Effect of BCR stimulation on B cell infection with LMP2 KOs.

1×10⁶ purified B cells were labeled with Violet Tracer (Invitrogen) and infected with recombinant wt and LMP2 KO EBV at MOI 1. 10 ug/ml sIg (Jackson Immunoresearch) was added to each sample for BCR stimulation. B cells were harvested at 4, 7 and 14 days post-infection and stained for Annexin V. During fixation step, 10 μl counting beads (CountBright Absolute Counting Beads, Invitrogen) were added to each sample.
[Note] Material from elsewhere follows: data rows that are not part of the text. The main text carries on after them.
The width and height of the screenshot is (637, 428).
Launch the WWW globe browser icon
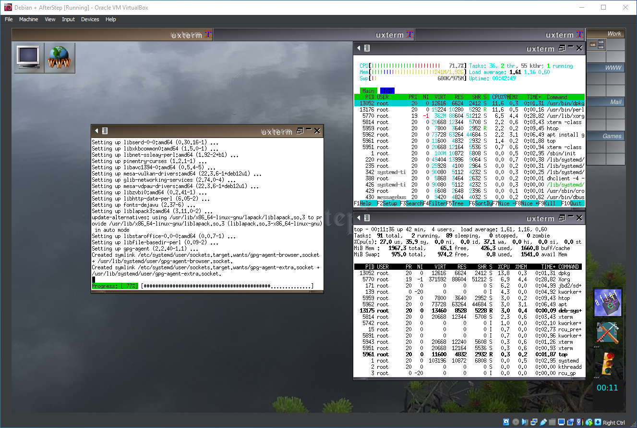(x=60, y=58)
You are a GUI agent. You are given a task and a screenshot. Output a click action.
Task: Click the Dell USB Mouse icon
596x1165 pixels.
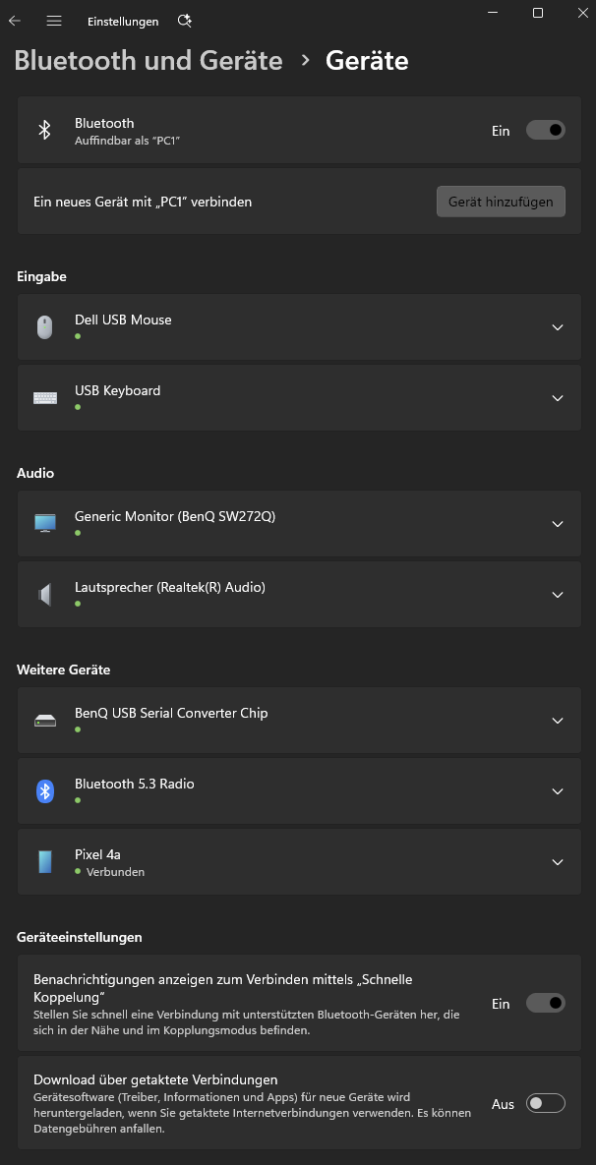tap(44, 327)
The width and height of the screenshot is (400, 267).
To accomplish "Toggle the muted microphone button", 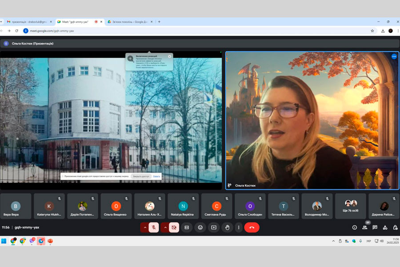I will pyautogui.click(x=154, y=227).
During acquisition, the event gate was set to 5000 beads, which normalized the acquisition volume between samples and allowed for accurate, absolute counts of proliferating B cells. (A) Proliferation and (B) apoptosis data points are an average of three independent experiments ± SEM. (C) (D) RNA harvested at specific time points (12, 24, 48,72, 96, 120 and 168 hours post-infection/BCR stimulation) for analysis using Real Time PCR. (C) One latent gene (LMP1) and (D) one lytic gene (Zebra) analyzed for each time point to determine lytic induction. Statistical significance determined using Two-way ANOVA and Bonferroni Post-test (Figure 7C & 7D – each data point for LMP2 knockout viruses was compared to wild-type infection to determine statistical significance). P-value (*) <0.05, p-value (***) <0.001 and p-value (****) <0.0001.